La única manera de afrontar el dolor es escribiendo sobre él. Escribir y liberarse, siquiera un poco, del nudo del estómago. Soy una de esas personas que tienen miedo a volar. Miedo a las alturas, miedo a los aviones. Miedo, como en el poema de Raymond Carver. Cuando uno siente un nudo, debe soltarlo, aflojar sus lazos. Desde el momento en que, el miércoles pasado, supe de un accidente de avión en Barajas, todas las tensiones se juntaron en el estómago. Primero, la preocupación por los tuyos, por los más cercanos: ese día volaba uno de mis primos, y varios de mis amigos viajan estos días a las Canarias, sea para visitar a sus familiares o de regreso a casa. Segundo, la preocupación por la gente de la tierra, porque hay zamoranos en todas partes, en cada rincón. Hace días estuve tentado de hablar sobre una curiosa coincidencia: a menudo, cuando estoy en los restaurantes, la gente de las mesas de al lado habla de Zamora. Son de allí, o tienen familia en la provincia. Da lo mismo que esté en un local griego de Madrid o en uno español de Pastrana. Porque hay zamoranos en todas partes. Por eso, cuando supe lo de Barajas, una sospecha creció en mi interior: “Seguro que algún zamorano va dentro. Espero que no, o al menos que haya salvado el pellejo”, pensé. No fue así. No hubo suerte. Tercero, la preocupación por todos los pasajeros, sin importar su nacionalidad, su color de piel, su lengua o su origen.

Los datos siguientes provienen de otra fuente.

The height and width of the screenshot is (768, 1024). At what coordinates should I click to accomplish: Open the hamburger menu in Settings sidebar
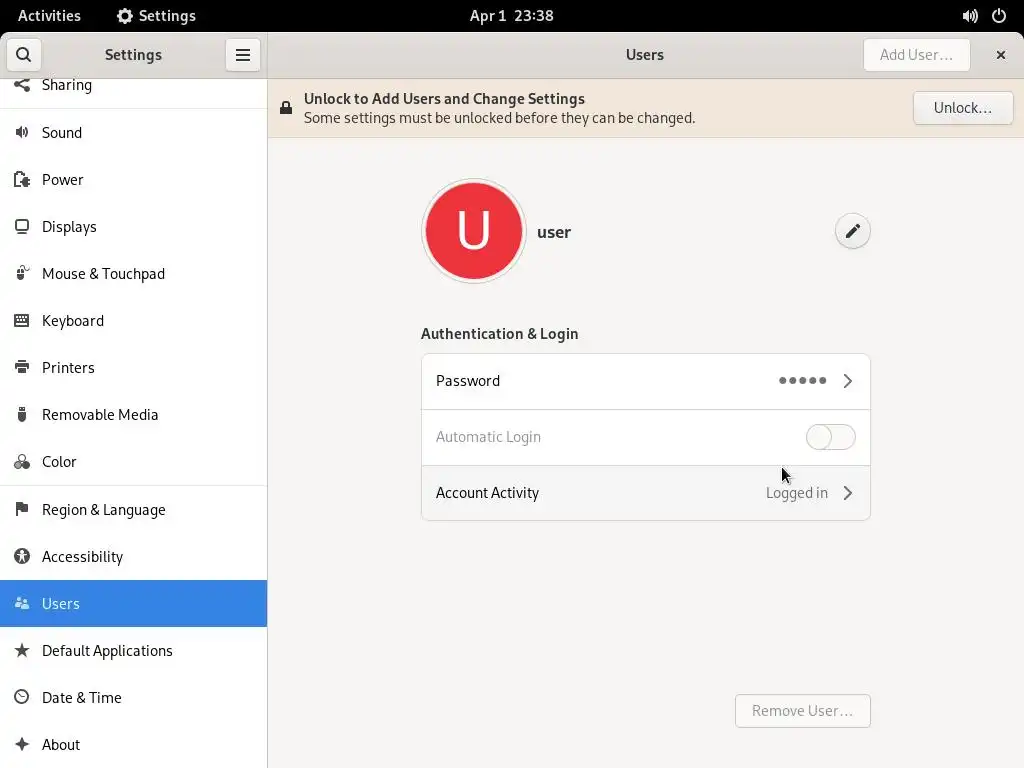pyautogui.click(x=243, y=55)
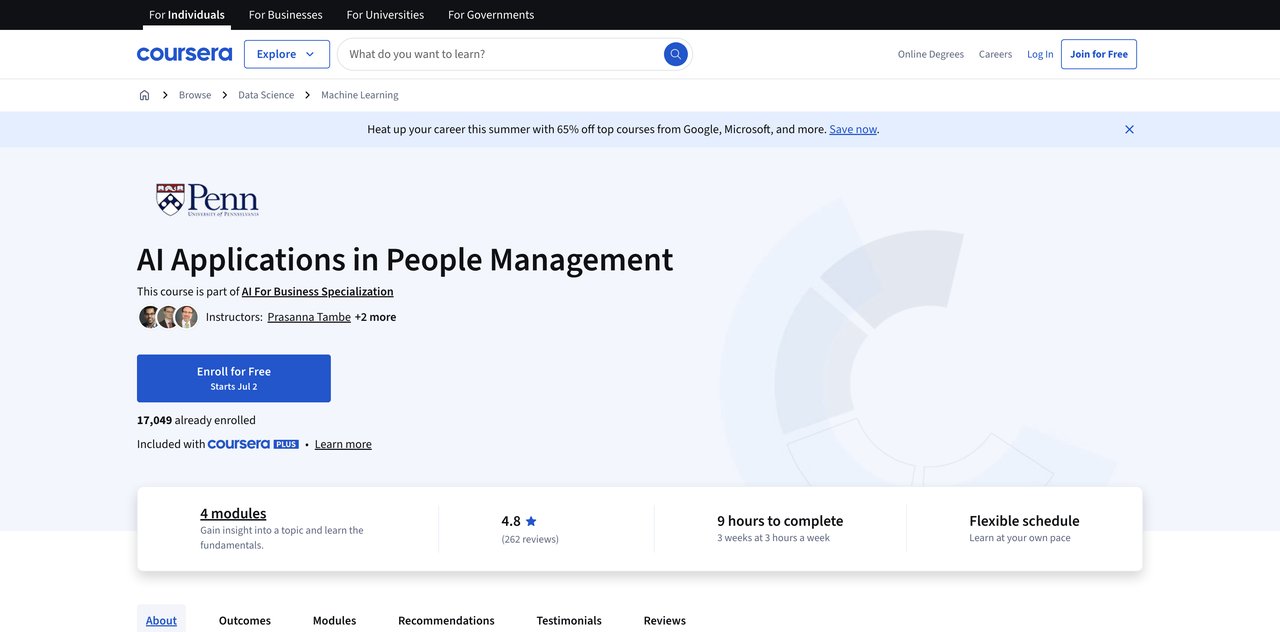This screenshot has height=632, width=1280.
Task: Click the magnifying glass search button
Action: click(x=676, y=54)
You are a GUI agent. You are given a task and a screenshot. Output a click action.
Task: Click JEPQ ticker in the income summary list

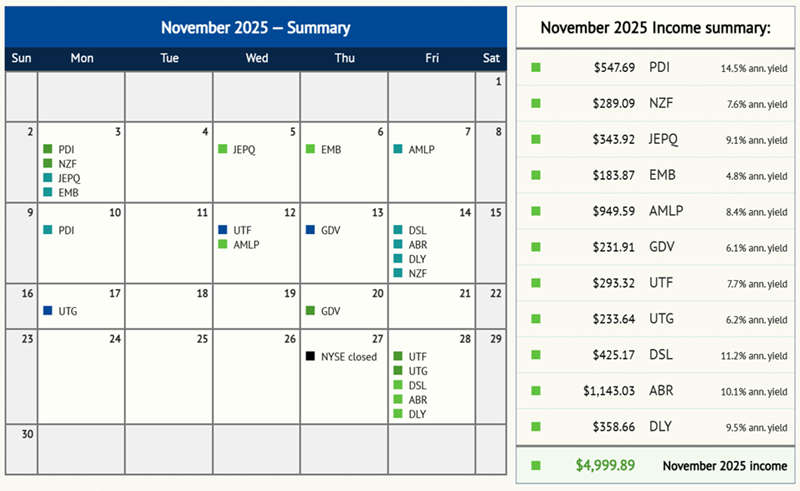tap(664, 139)
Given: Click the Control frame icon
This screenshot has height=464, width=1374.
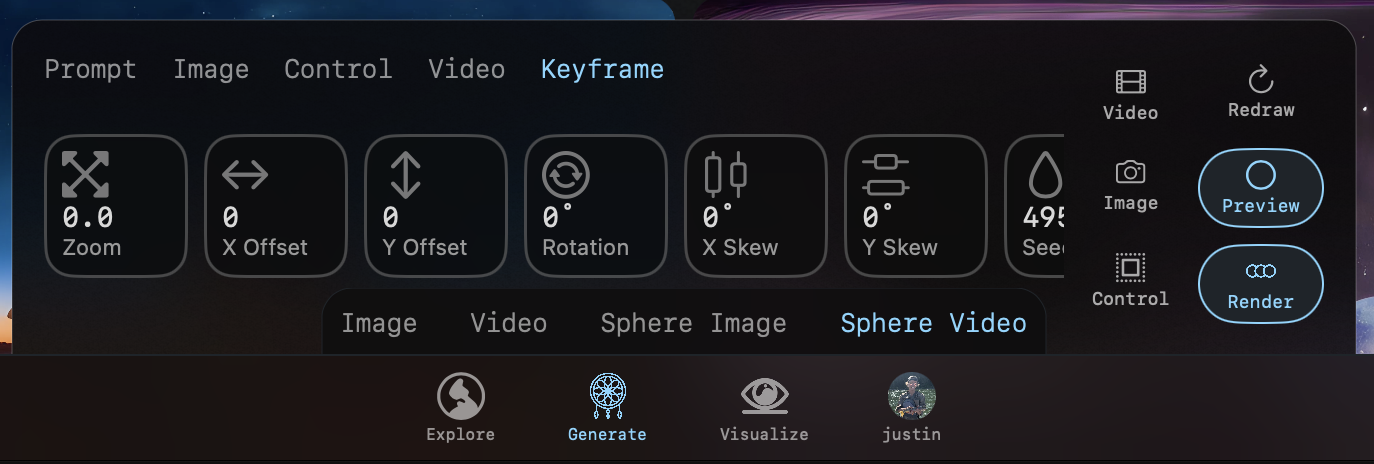Looking at the screenshot, I should (x=1130, y=267).
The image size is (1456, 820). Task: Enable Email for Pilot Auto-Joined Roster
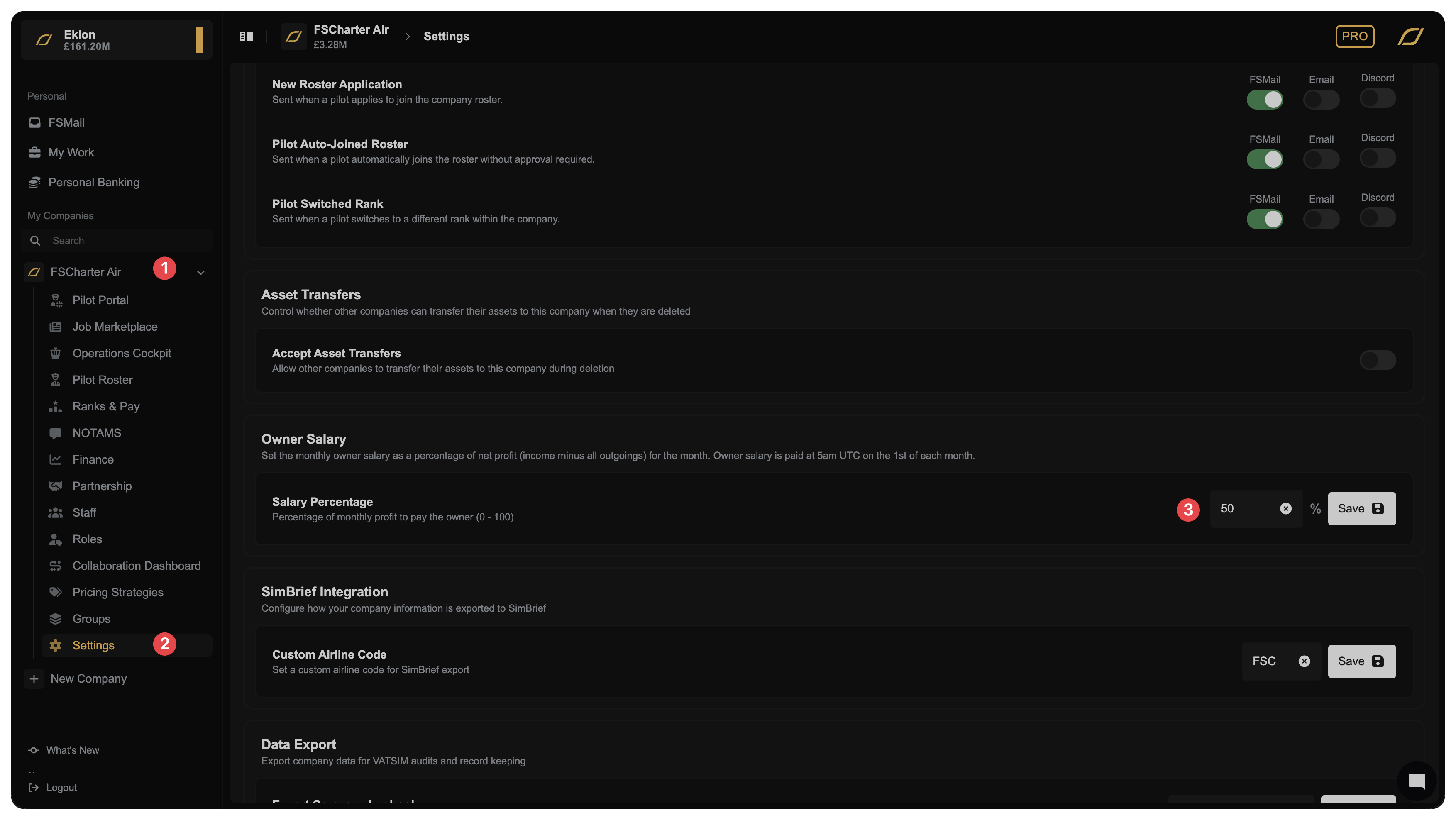1321,160
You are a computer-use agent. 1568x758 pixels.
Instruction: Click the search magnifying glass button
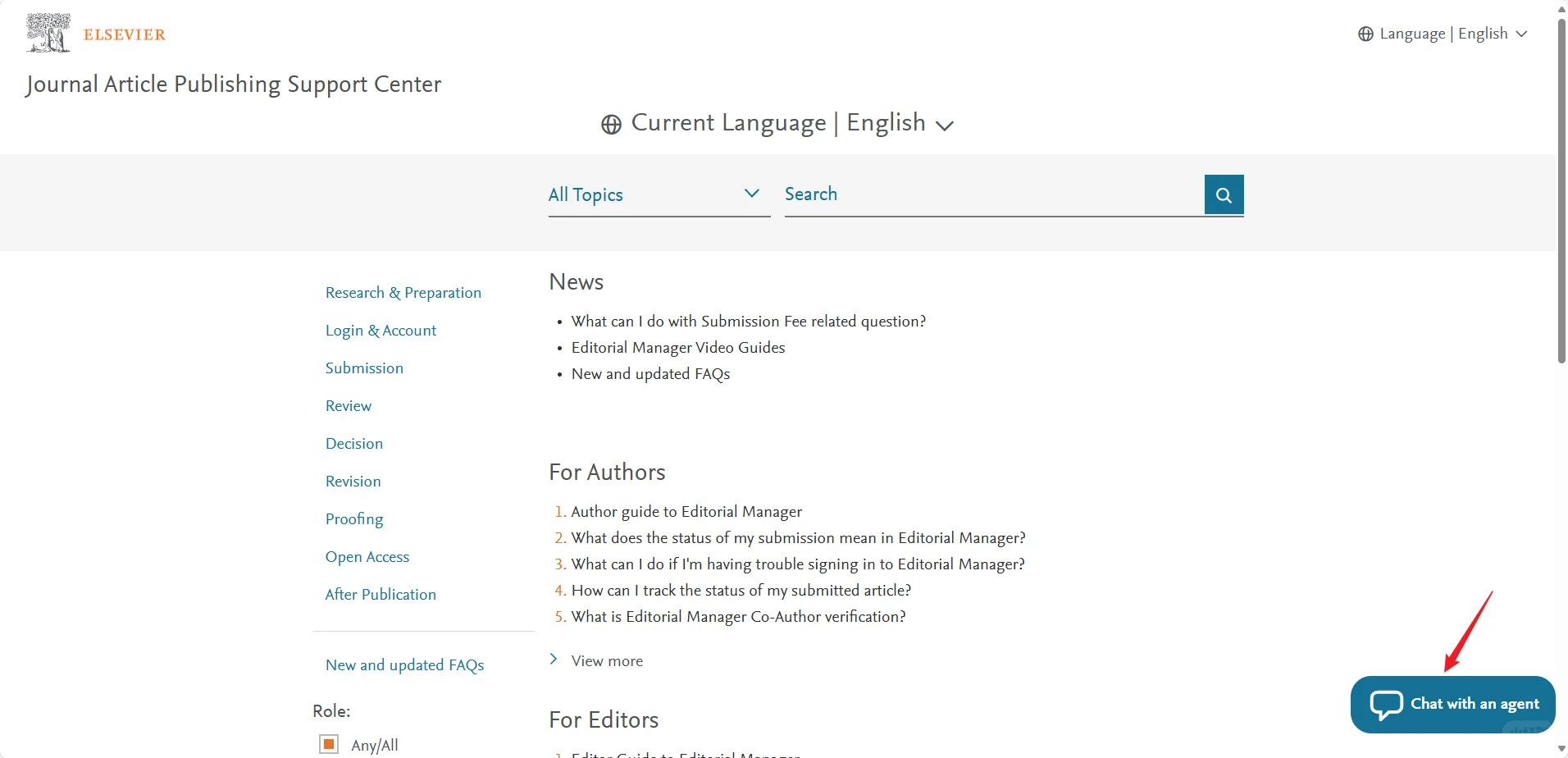(1223, 194)
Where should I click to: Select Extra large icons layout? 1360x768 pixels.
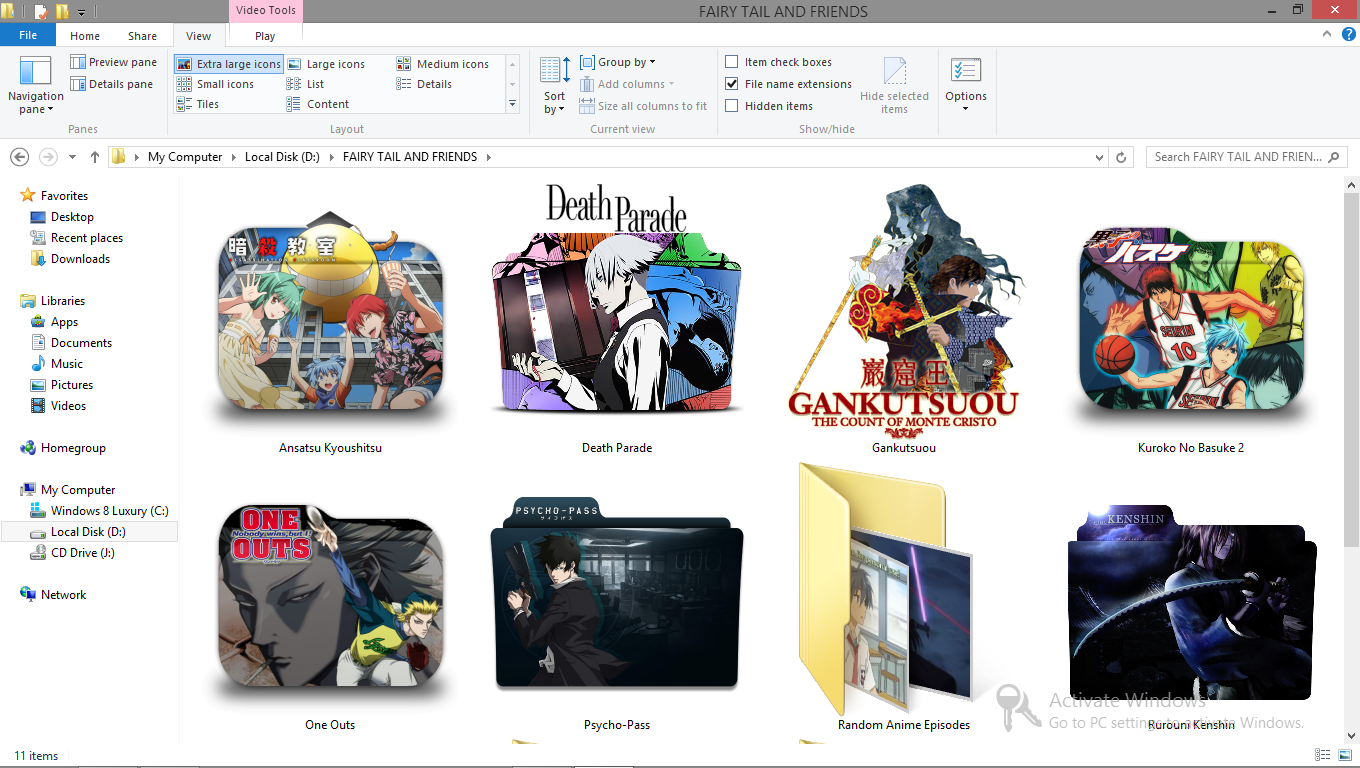pos(229,64)
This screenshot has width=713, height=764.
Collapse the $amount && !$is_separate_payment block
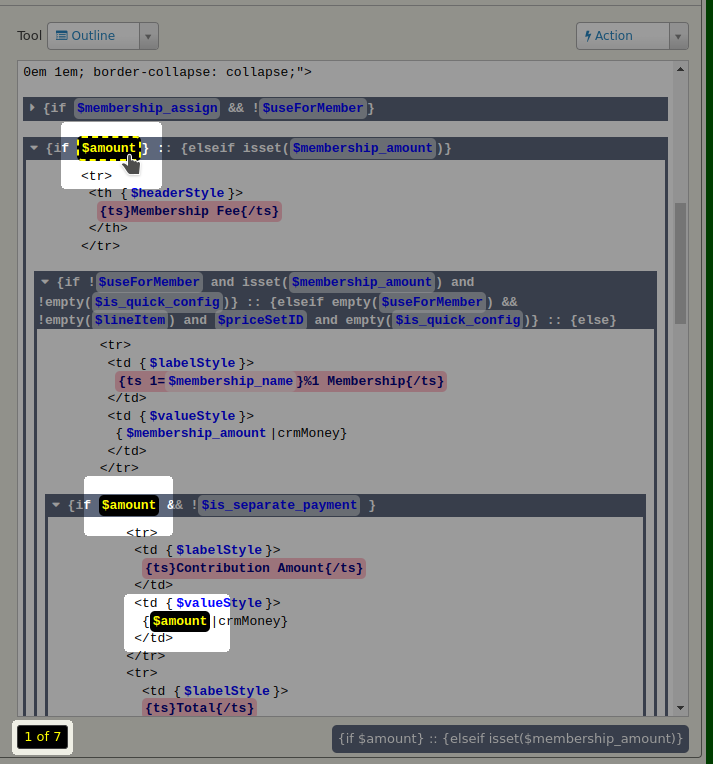tap(56, 506)
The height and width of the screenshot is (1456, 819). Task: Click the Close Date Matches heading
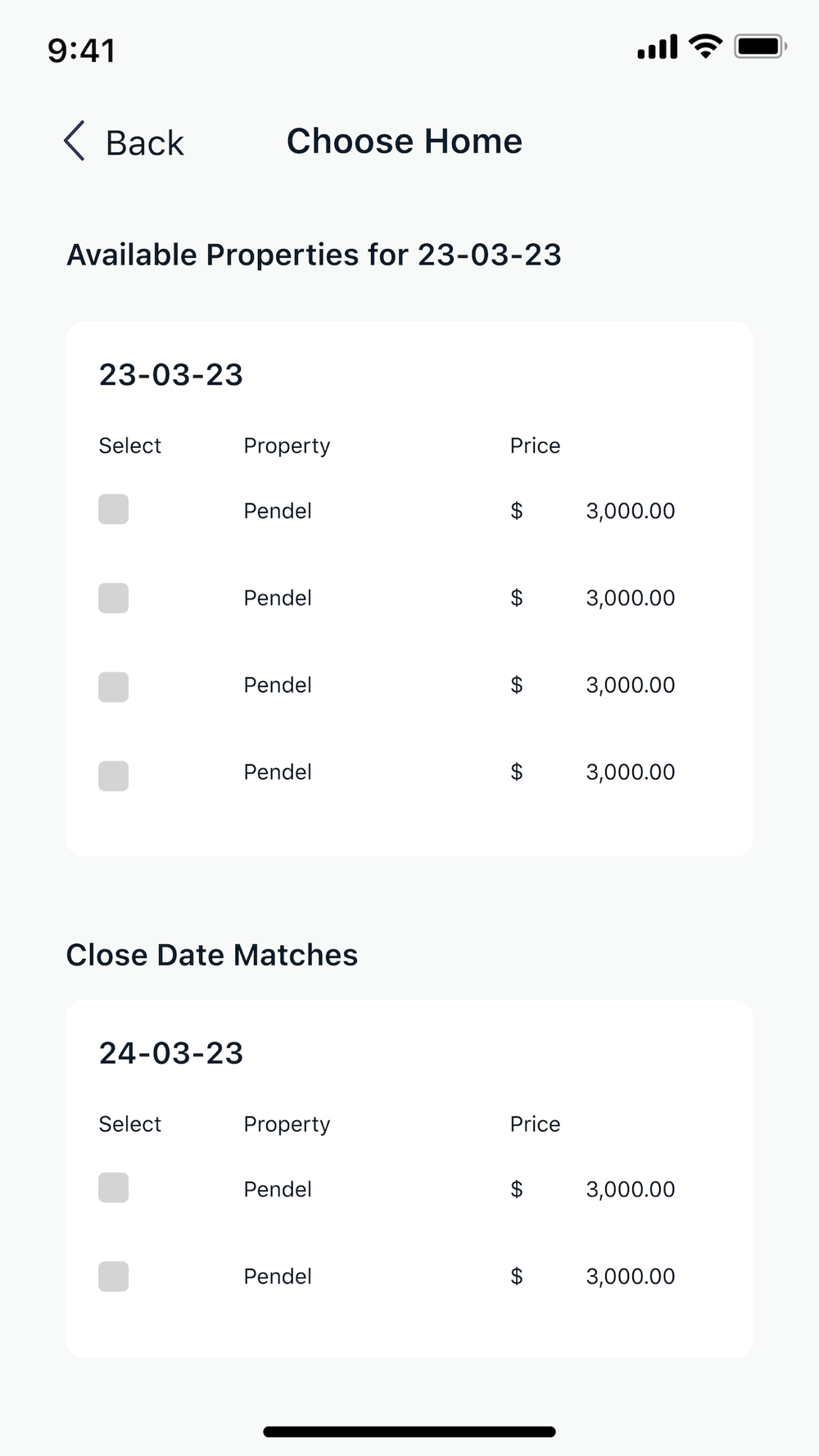[211, 955]
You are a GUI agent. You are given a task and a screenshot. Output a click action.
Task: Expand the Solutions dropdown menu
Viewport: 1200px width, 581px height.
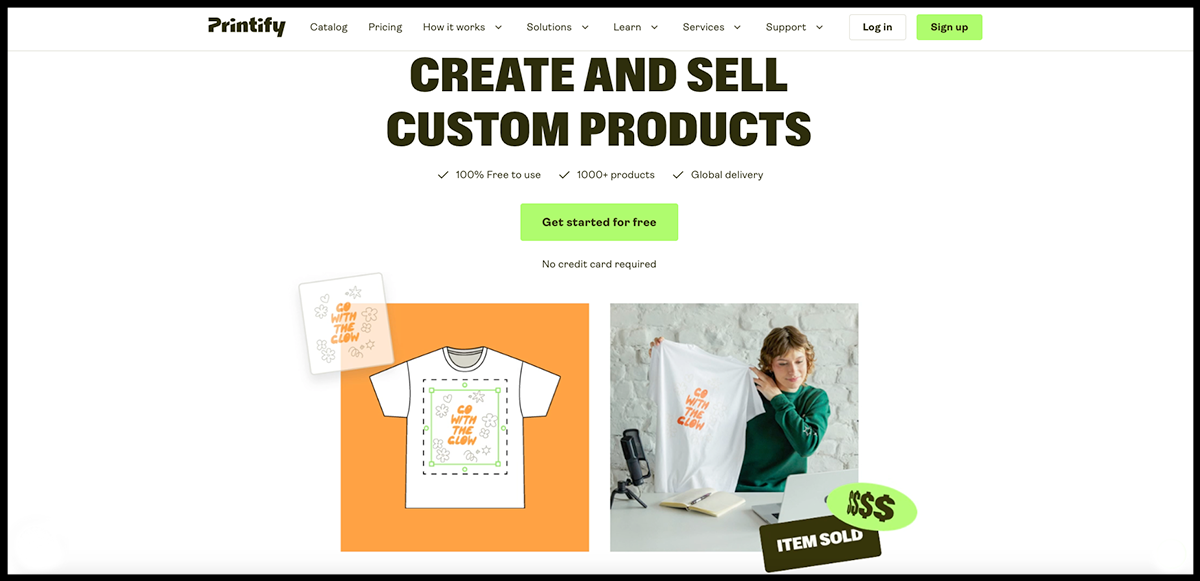(558, 27)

Cada vez que subo a un avión sufro varias horas de tortura: tensiones, sudores fríos, estómago revuelto. Creen que exagero, pero el sudor frío no engaña. Cuando viajo con amigos, suele haber chacota. Chistes y risas, como si yo estuviera loco. Pero la locura no tiene que ver con fobias y vértigos. Por eso sólo me comprenden quienes sufren igual que yo. He visto a algunos colegas, con quienes compartía vuelo, sedarse en el aeropuerto para que todo pareciera liviano y sin amenaza. Poco a poco, y con la costumbre de viajar, voy superando la fobia. Siempre leo varias páginas de algún libro antes del despegue y en el trayecto, para distraer la cabeza con otros mundos. El martes y el viernes tengo que volar: imaginen mi pánico. Esto me obliga a recordar una película que, en su momento, me dejó molido: “Sin miedo a la vida”, de Peter Weir. Cuenta la historia de un hombre (Jeff Bridges) con pánico a volar, que tiene un accidente de avión y sobrevive y se replantea toda su vida. Porque, una vez que le has visto los ojos a la Muerte y quizá te haya sonreído, ya nada será igual. Ya nada puede serlo.
Esta es otra de esas tragedias que nos toca mascar, saborear y tragar a la fuerza, con el corazón roto y la náusea en la boca. A diario hay tragedias, pero lo que a uno le aplasta más es que le toquen de cerca: ocurrió ahí al lado. Lo que resta ahora es que se encuentren las causas, nos ofrezcan explicaciones que no estén bañadas por la disculpa o la confusión. Que nadie se pase la pelota. Que rueden las cabezas que tengan que rodar. Y sería deseable que los medios de comunicación dejaran de meter el dedo en la llaga, como hacen siempre en España cuando las desdichas nos ahogan. Que dejen de sacar en televisión a los familiares partidos por el dolor. El dolor debe curarse en la intimidad y no ante las cámaras. Que dejen de entrevistar a personas ajenas al accidente. Que no nos ofrezcan el testimonio del apuntador. Que dejen de buscar carroña para arrojársela al público. Que dejen de hurgar en la herida y machacarnos. Que dejen de atiborrarnos con datos que mañana olvidarán, cuando llegue otra tragedia y dirijan hacia ella sus focos. Es un espectáculo inmoral. Sólo deben importar tres asuntos: las causas, los muertos y los supervivientes. Y cómo evitar las catástrofes.